THE Senate inquiry into the impact of supermarket pricing decisions on the dairy industry continued today at a lively public hearing in Canberra, featuring testimony from several dairy farmers, Treasury and Department of Agriculture officials, the Australian Food and Grocery Council (AFGC) and other expert witnesses.
Speaking to media during a break in today’s hearing, Independent South Australian Senator Nick Xenophon said the overwhelming message from the milk inquiry over the past three days was a very clear one.
Senator Xenophon said the dairy industry was on edge because of the price wars instigated by Coles selling its generic milk products for $1 a litre on January 26, which other supermarket chains followed.
He said the strategy was “completely unsustainable”.
“When Woolworths says that it is unsustainable, when dairy farmers are saying that they are at a knife’s edge when it comes to their margins and they will have to be forced off their land, then you know that this is something that will have to be dealt with as a matter of urgency,” he said.
“This government can not sit on the sidelines on this.
“It needs to act, because some of these dairy farmers literally could only have weeks, rather than months, in terms of being able to survive this current price war.”
Mr Xenophon said the government had a range of measures to attack the problem, including stronger competition laws.
He said the Australian Competition and Consumer Commission (ACCC) needed to be actively involved.
“You need to have a situation in place where there is a fair and level playing field,” he said.
“If something is being sold below cost then there needs to be action taken because it is effectively, predatory pricing.
“I challenge Coles to tell the Australian people, that selling milk, particularly in places such as Darwin and Kununurra, in WA, is not below cost.
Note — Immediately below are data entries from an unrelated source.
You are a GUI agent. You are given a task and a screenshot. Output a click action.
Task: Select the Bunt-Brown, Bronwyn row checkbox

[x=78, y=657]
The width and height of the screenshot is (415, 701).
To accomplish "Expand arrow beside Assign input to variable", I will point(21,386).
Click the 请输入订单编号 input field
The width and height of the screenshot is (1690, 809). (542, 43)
“It is unsustainable and if we keep doing this you will end up seeing the decimation of huge sections of the Australian dairy industry.”
Liberal Senator, Bill Heffernan, also an active grain and sheep farmer, sat in on today’s hearing and in Sydney yesterday.
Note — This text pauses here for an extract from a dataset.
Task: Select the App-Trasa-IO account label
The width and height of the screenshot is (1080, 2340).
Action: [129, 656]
He said the common theme to emerge from the different witness testimony, was that the supermarket’s pricing strategy was unsustainable.
Senator Heffernan said dairy farmers, milk processors and National Foods had each given evidence saying the practice was clearly unsustainable.
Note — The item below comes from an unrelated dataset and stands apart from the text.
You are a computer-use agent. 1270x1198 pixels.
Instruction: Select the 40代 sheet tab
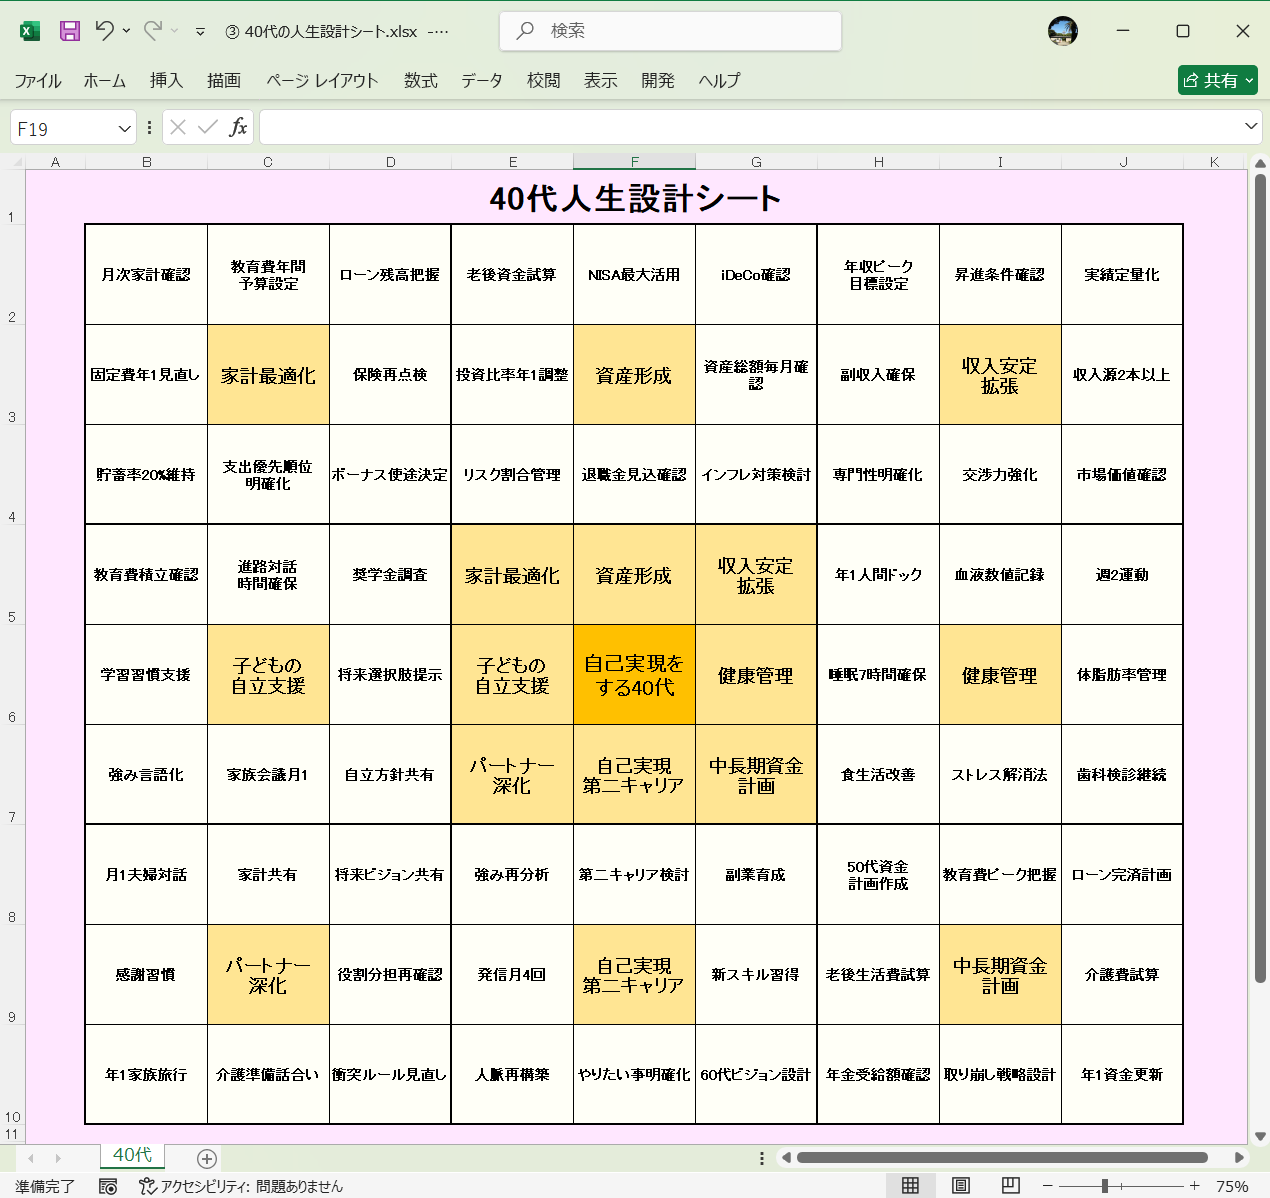[131, 1156]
He said the ACCC also appeared powerless to intervene, unless it was able to target direct acts of predatory pricing.
Senator Heffernan said an immediate solution needed to be devised, which could involve looking at the UK experience where supermarket chains implemented a similar strategy, which he said “decimated” the UK dairy industry.
He was also concerned Coles did not have an exit strategy for its pricing policy and the retail giant had put the pricing policy in place but did not know how or when it would end.
“In the mean time there are a whole lot of people who are going to get burnt,” he said.
Treasury officials, including Principal Infrastructure, Competition and Consumer Division Adviser, Brad Archer, provided testimony relating to the strategy’s impacts on competition and consumers.
Treasury’s written submission to the inquiry said dairy producers and other primary producers were concerned about the major supermarket chains’ current pricing strategies but it was not clear what the final damage bill would eventually be.
They said it was currently unclear the extent to which this conduct would continue or what its effects may be in terms of future farm gate prices for producers.
“At this time, there is no clear evidence available to suggest that the industry is not capable of maintaining prices sufficient to sustain the industry in the long-term, notwithstanding any short term fluctuations in outcomes at any particular point of the supply chain,” Treasury’s submission said.
The AFGC said price promotion and discounting was a normal part of retailing, encouraging consumers to frequent stores and purchase products.
But it said recent substantial reductions in price levels for a range of products, including milk, threatened the viability of agri-food processors which it warned, would inevitably have a flow on effect to farmers.
Speaking at today’s hearing, AFGC CEO Kate Carnell said the fabric “possibly” of a lot of rural towns in Australia was “significantly undermined” by the strategy.
“If the major employer in town is no longer there, it's pretty clear what happens to the town,” she said.
In her testimony today, Lynee Strong, of Clover Hill Dairies, said the tendering process between the supermarket giants and milk and diary processors, lacked transparency and needed to be improved.
She said the impact of the discount milk pricing would turn the current tendering process between farmers and processors, into “a race to the bottom”.
Her written submission stated that the growth of generic house brand fresh milk products in the major supermarkets had been a longstanding challenge to dairy farmer returns.
“Our community is very concerned Coles’ strategy of promoting house milk brand through aggressive price discounting will have a profound negative impact on the Australian drinking milk supply chain and on farmers in particular,” she said.
“We support the statements by Australian Dairy Farmers that selling fresh milk at these prices is not sustainable and undervalues the nutritious product that we all put so much effort into producing.
“Farmer margins and viability must not be further eroded by manoeuvrings between the retailers and processors.”